Findings: Community-based FP data are not fully integrated with RHIS. Some effort has been made to integrate FP data through Contraceptive Performance Report by the Pakistan Bureau of Statistics and the cLMIS, which is an integrated system where data from the DHIS, LHW–MIS, Population Welfare Department (PWD), and influential NGOs are presented and compiled in one form. There is potential for organizing CHIS with RHIS, yet structural barriers exist. For example, there is potential for integration between LHW–MIS and DHIS as they come under the province’s Department of Health (DoH), but it is difficult to integrate data between the DoH and PWD, as PWD has a separate administration and ministry. Nevertheless, though the cLMIS has provided a platform for including data from all public and private entities, several NGOs and public departments do not regularly report their data. In addition, there are several data quality issues in the RHIS which should be addressed before integration occurs, such as: fake entries; incomplete information; dissatisfaction about numbers and types of FP indicators; inaccurate data; duplication of data and services; overreporting; poor feedback mechanisms; and the way reports are consolidated. These issues must be tackled along with integration of CHIS into the RHIS.

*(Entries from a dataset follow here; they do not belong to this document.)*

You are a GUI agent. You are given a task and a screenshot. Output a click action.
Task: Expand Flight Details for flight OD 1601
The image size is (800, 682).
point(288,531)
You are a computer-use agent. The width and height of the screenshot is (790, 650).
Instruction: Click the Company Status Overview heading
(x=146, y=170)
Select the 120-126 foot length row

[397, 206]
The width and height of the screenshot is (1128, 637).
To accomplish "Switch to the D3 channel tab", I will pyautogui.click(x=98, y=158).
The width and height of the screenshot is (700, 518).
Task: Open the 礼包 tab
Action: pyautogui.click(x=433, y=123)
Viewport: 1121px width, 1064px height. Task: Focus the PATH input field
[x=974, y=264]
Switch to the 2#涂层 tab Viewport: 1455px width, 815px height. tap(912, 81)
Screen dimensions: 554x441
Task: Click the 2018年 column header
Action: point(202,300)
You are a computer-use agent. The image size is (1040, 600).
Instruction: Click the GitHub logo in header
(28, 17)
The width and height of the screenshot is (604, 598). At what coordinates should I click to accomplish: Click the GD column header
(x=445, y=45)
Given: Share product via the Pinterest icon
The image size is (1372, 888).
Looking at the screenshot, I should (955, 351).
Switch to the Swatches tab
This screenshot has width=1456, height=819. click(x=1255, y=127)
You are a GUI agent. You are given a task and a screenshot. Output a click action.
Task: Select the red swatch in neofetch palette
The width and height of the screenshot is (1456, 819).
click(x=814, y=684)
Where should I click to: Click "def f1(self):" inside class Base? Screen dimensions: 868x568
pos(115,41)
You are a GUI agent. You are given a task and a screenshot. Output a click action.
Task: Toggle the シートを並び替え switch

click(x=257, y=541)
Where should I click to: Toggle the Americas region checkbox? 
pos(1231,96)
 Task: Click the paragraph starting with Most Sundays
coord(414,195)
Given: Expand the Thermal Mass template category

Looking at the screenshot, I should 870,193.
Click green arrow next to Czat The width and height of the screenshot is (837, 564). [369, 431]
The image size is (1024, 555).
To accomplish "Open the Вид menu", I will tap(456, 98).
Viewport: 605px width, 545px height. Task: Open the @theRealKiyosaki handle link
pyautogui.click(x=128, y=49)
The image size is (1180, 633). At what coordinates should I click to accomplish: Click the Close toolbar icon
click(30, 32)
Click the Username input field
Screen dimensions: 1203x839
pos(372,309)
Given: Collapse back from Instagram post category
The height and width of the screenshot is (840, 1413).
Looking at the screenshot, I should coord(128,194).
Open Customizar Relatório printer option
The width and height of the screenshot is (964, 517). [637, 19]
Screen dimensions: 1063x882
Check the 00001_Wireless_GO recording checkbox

Recommendations: To facilitate integration of CHIS with RHIS, the study suggests several recommendations. These include shifting the paradigm from an individual-level healthcare approach to a family-centered approach; promoting a culture and system of inter-organizational information sharing; sensitizing decision-makers about the benefits of interlinking the community-level data streams with RHIS; strengthening the computerized national identity card (CNIC)-based data entry; developing a single dashboard with core FP indicators; and expanding FP indicators beyond commodity-based indicators to psychosocial and behavioral indicators to understand the uptake, switching, and dropping of modern FP methods.